Rounded Sugarloaf Mountain sits inconspicuously in the centre, overshadowed by much bigger Scarab Peak, right of centre
Mount Ball
The many outliers of Storm Mountain
Descending easily to the Pharaoh Creek valley
The near vertical east side of Greater Pharaoh Peak
There's Sugarloaf
Crossing the creek
First time I had seen this: a pattern of frost on the bridge that outlines the rails
Looking back to the Healy Pass area and already dreading the 350 m of elevation gain to get back there
The southeast side of Greater Pharaoh
The south side and larches
Scarab Peak is super impressive and will hopefully see me someday
Scarab Lake, Scarab Peak, and Greater Pharaoh
Sugarloaf Mountain ("The Sphinx") (centre) and the north end of Natalko
Peak. Natalko looks way more Sphinx-like than Sugarloaf, which makes me
wonder about these unofficial titles
The crystal clear waters of Scarab Lake below Scarab Peak
Scarab, Pharaoh, and more larches
Larches and Scarab
Larches and Natalko (again looking somewhat Sphinx-like)
The first of many photos featuring one or more of the lakes, Scarab and Pharaoh
Colourful, lichen-covered rock - my favourite!
Sugarloaf Mountain - I assume the name is a reference to the similar shaped mountain in Brazil
The second
It does look like a loaf
Approaching Mummy Lake
North end of Natalko again
Scarab is a beaut!
At the shores of Mummy Lake
The distinctive forms of Greater and Middle Pharaoh
Heading up the west side of Sugarloaf
Approaching the solid quartzite rock. Lots of options for exploration here.
The third
Natalko is getting lots of photo love too
Lots!
Talc Lake can now be faintly seen on the east side of Natalko
Summit view
Only Mummy and Scarab lakes are visible from the top
Pilot, Brett, Black Brett, and Bourgeau to the east
Descending the north side reveals Egypt Lake, but now Mummy is missing
The northwest side is the sweet spot, where all three lakes are visible
Greater Pharaoh
Last look before descending
Stunning Scarab Peak is going to receive as much attention as possible until it is no longer visible
Still visible, as are the larches and lichen-covered rock
The descent route down to Talc Lake features a ton of white quartzite boulders
Looking back at Sugarloaf
At almost 11,000 feet Mount Ball can almost always be seen!

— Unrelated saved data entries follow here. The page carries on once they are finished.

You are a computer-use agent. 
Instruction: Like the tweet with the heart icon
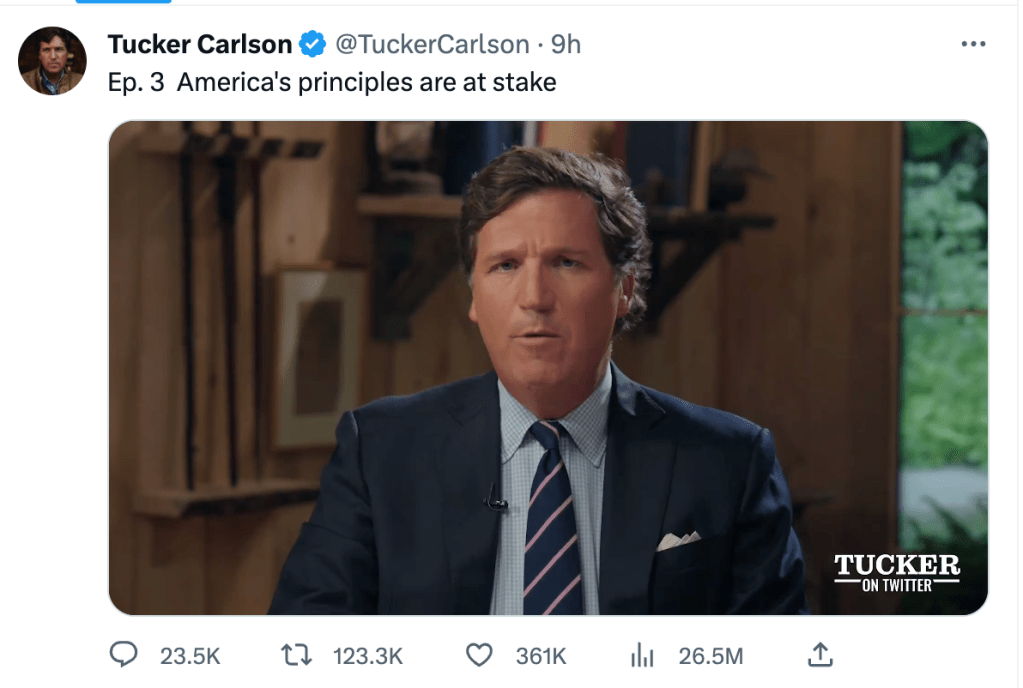click(480, 655)
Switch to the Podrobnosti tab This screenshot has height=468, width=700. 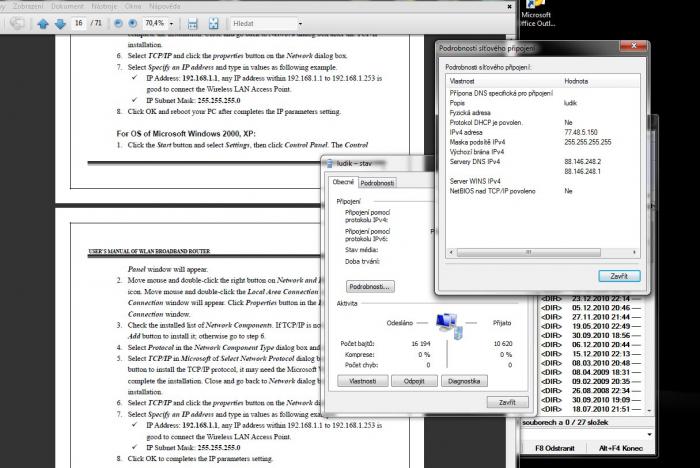click(377, 183)
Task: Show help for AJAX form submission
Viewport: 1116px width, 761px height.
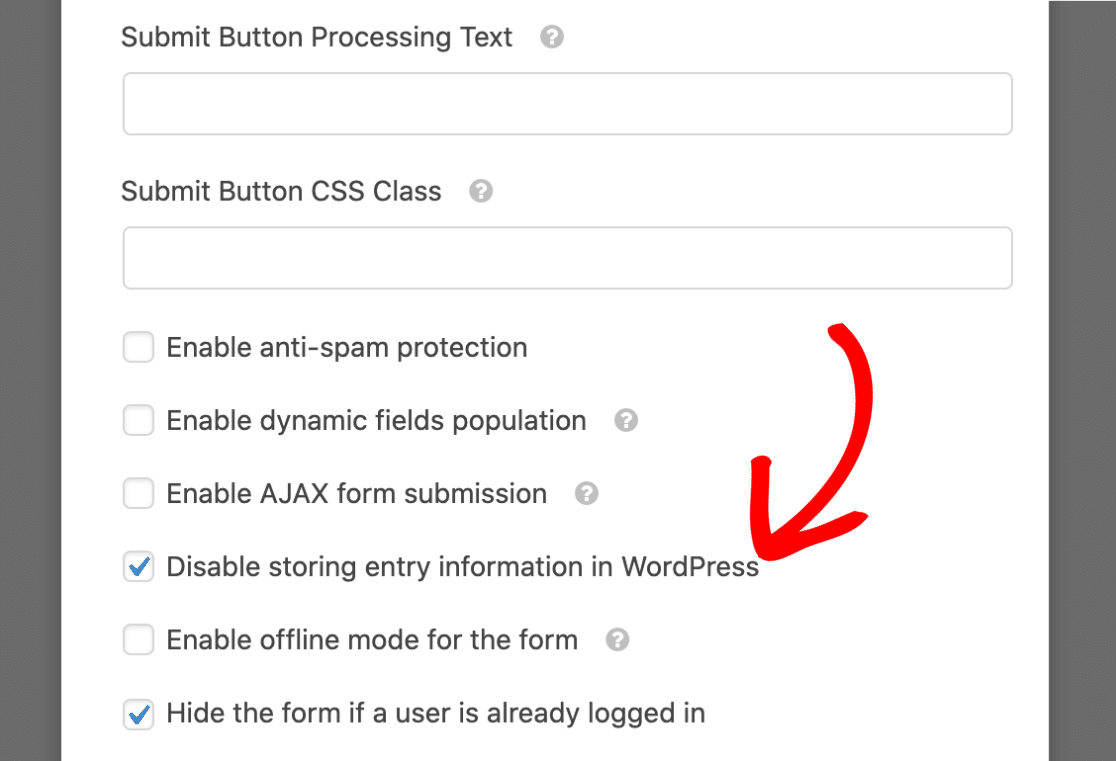Action: [586, 493]
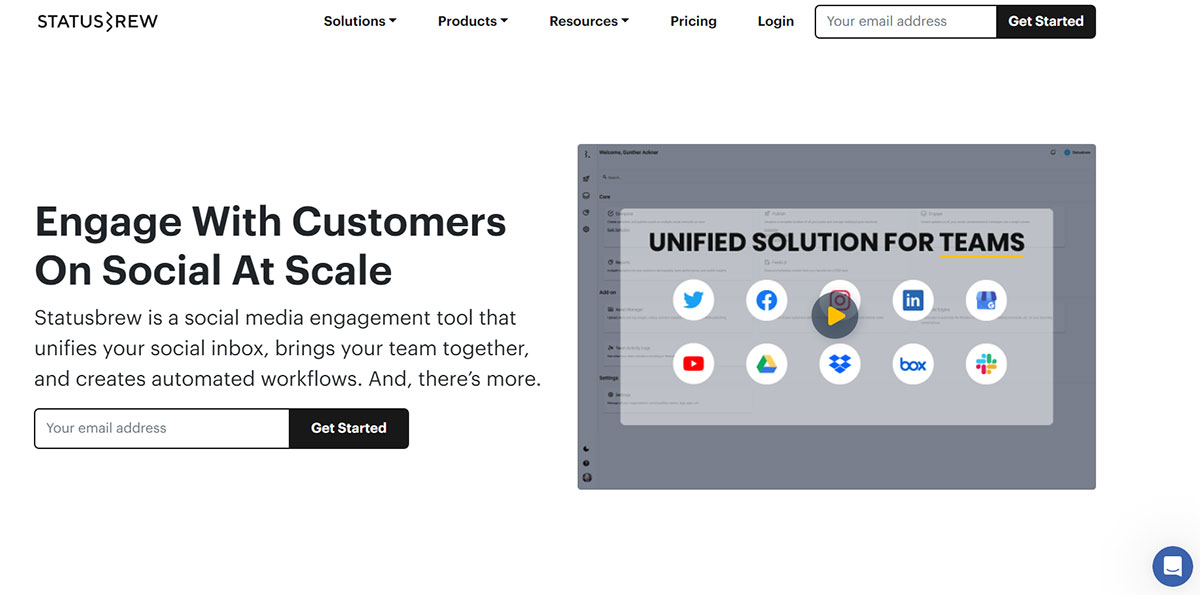Open the chat widget bubble
Image resolution: width=1200 pixels, height=595 pixels.
coord(1172,566)
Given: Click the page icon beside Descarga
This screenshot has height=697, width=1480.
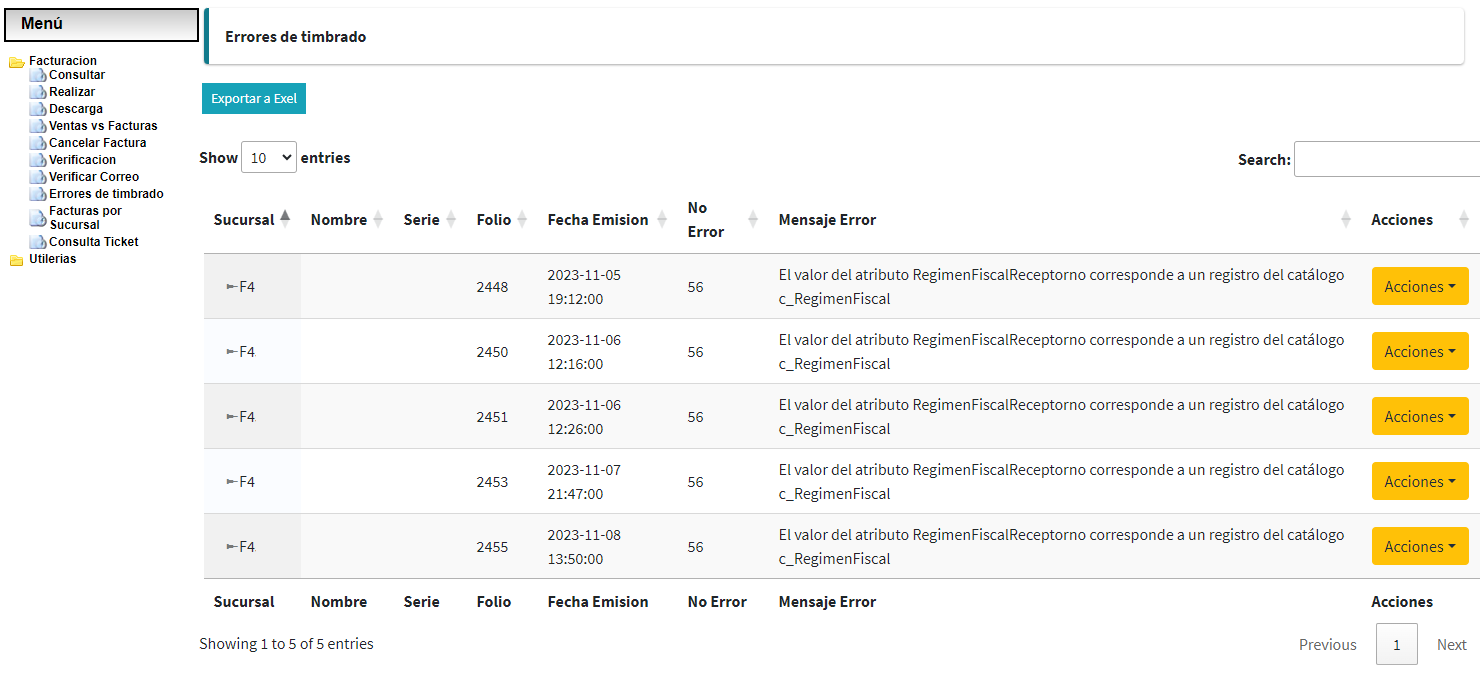Looking at the screenshot, I should (x=38, y=109).
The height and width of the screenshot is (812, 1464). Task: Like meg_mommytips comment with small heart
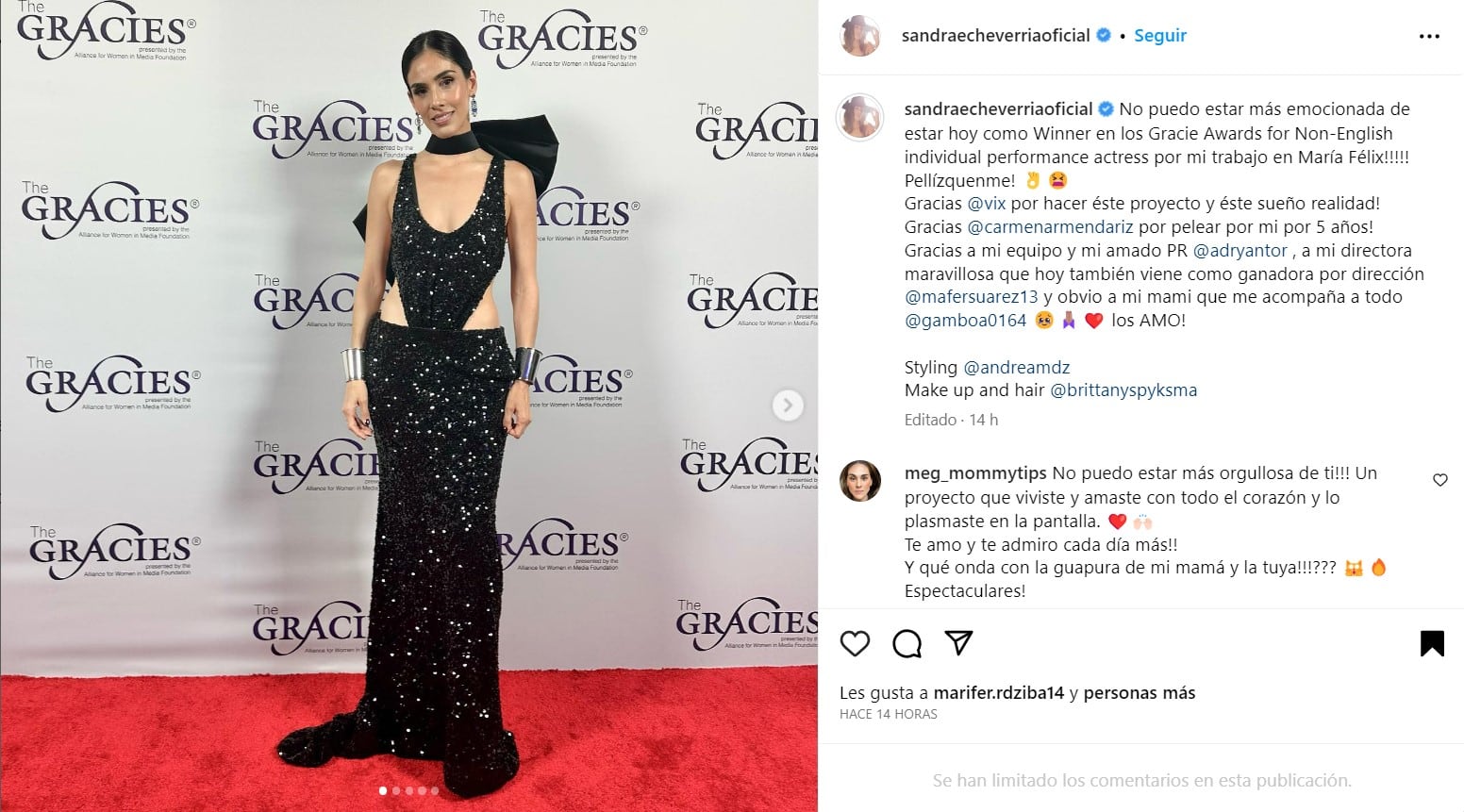pyautogui.click(x=1439, y=480)
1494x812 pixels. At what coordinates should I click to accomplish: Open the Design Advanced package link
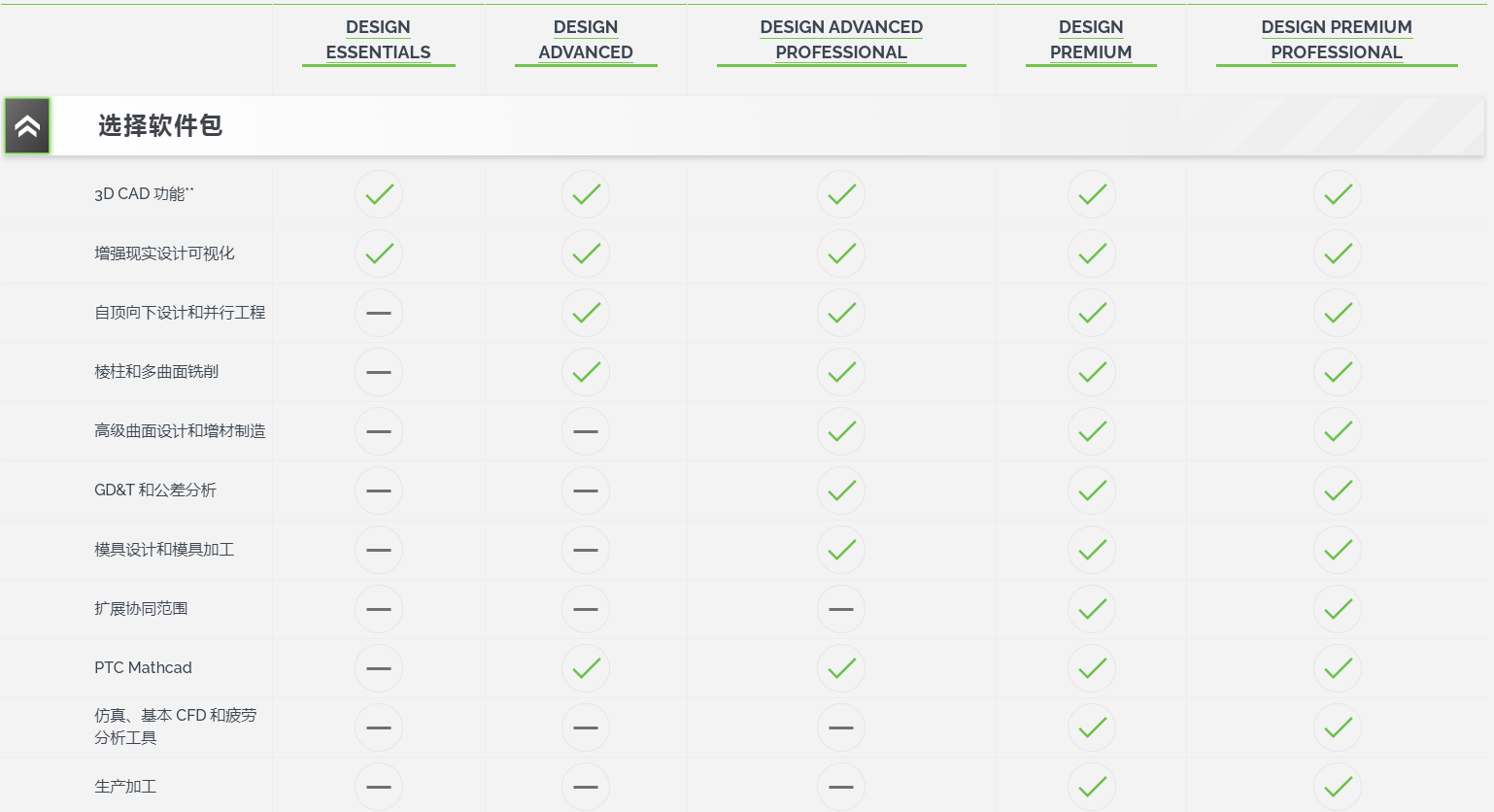tap(585, 40)
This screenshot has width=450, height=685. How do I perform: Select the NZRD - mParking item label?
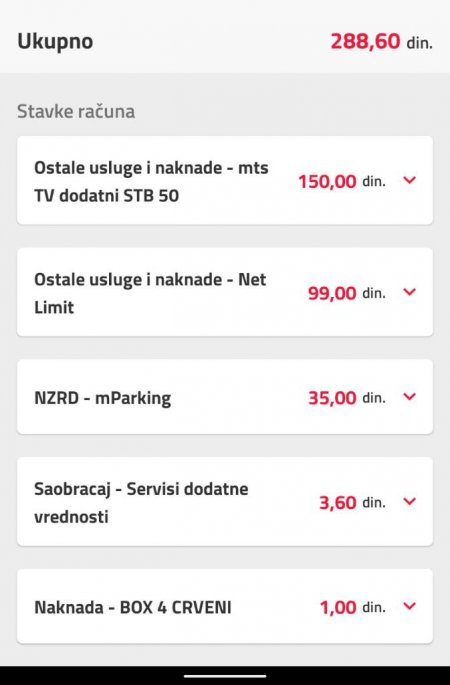point(103,398)
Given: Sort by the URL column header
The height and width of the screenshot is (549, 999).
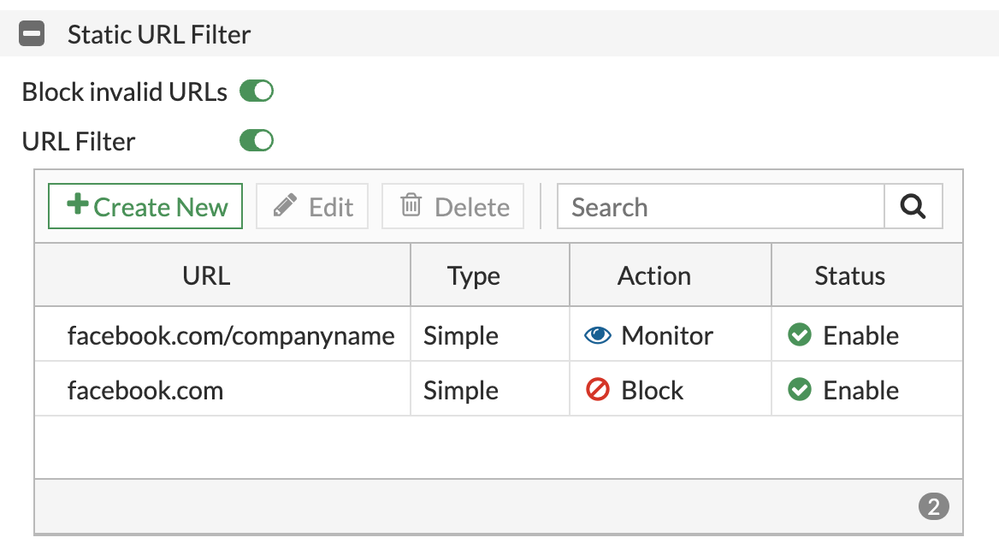Looking at the screenshot, I should [206, 276].
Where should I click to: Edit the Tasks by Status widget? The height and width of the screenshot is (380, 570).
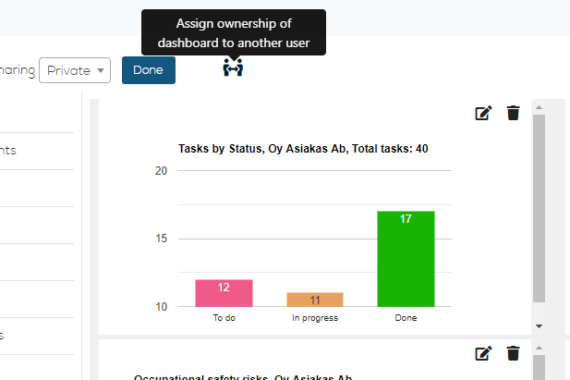click(x=483, y=113)
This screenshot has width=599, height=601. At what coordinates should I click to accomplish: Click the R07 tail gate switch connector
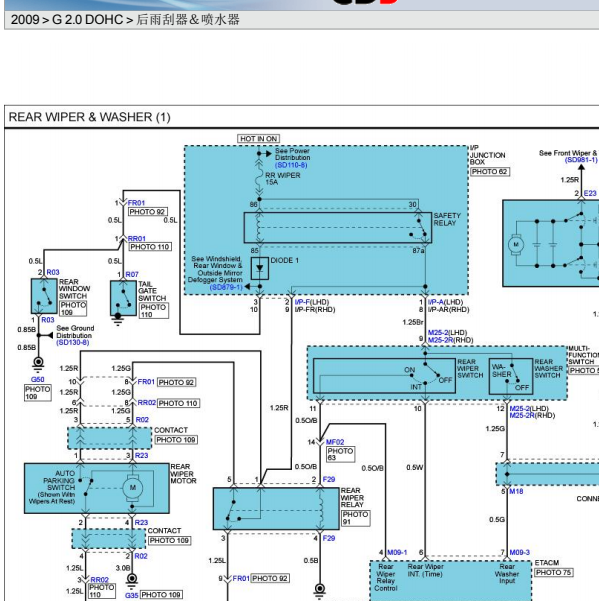(132, 274)
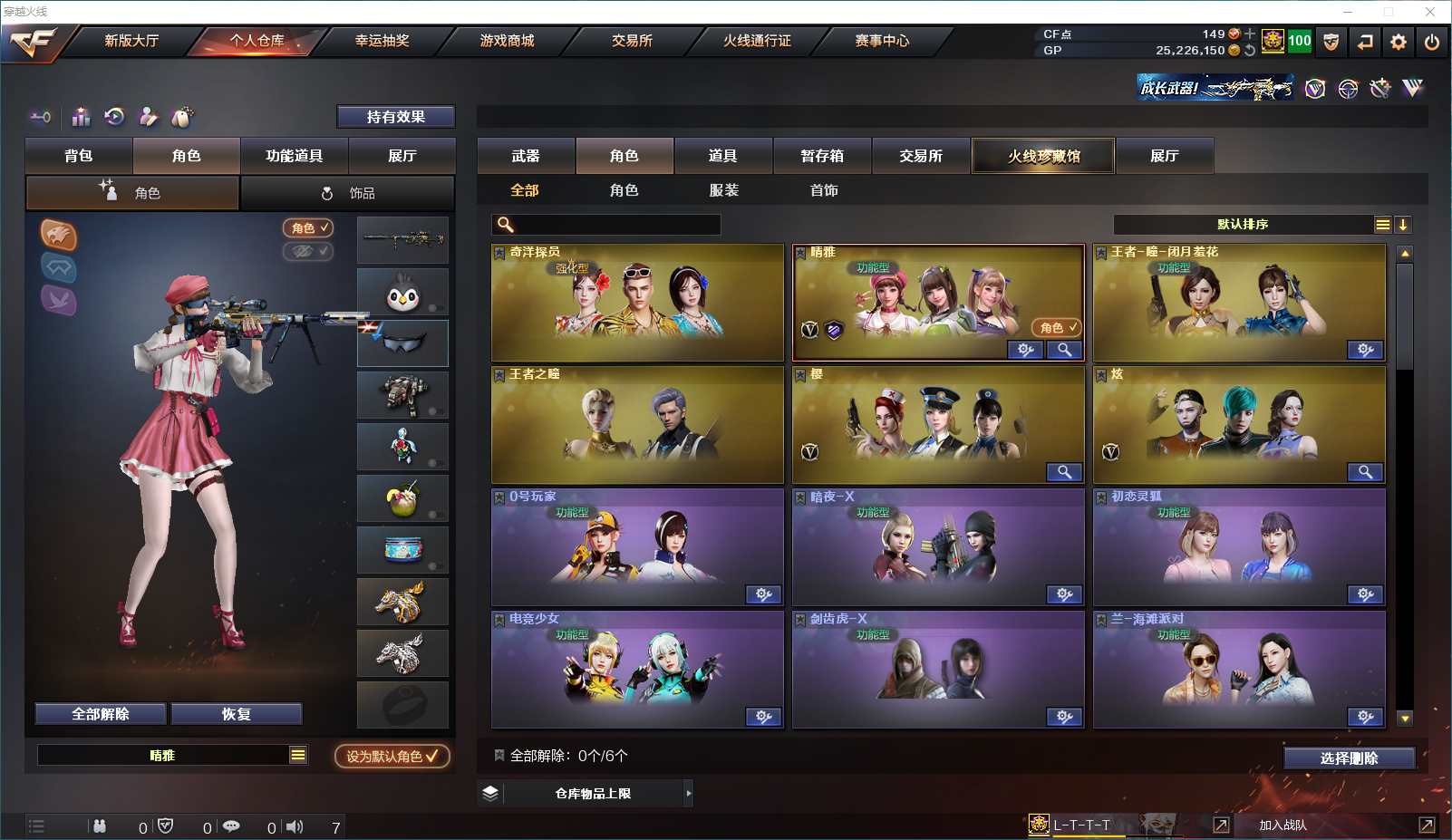Click the 选择删除 button

(x=1350, y=758)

The last of the Scarab fixation
Outstanding terrain
Talc Lake
The southeast side of the lake is a great place to see where you have come from, as well as great views of Natalko
Reflections
Talc Lake is shallow but has wonderful blue/green hues
The Talc Lake outlet is full of vibrantly coloured algae
Last look at the lake
Typical travel on the Talc Lake trail
Passing by the east side of Sugarloaf
Greater Pharaoh pops up everywhere!
Sugar and Greater
Back to Healy Pass
Heading down the other side of the pass. At least it's all downhill from here.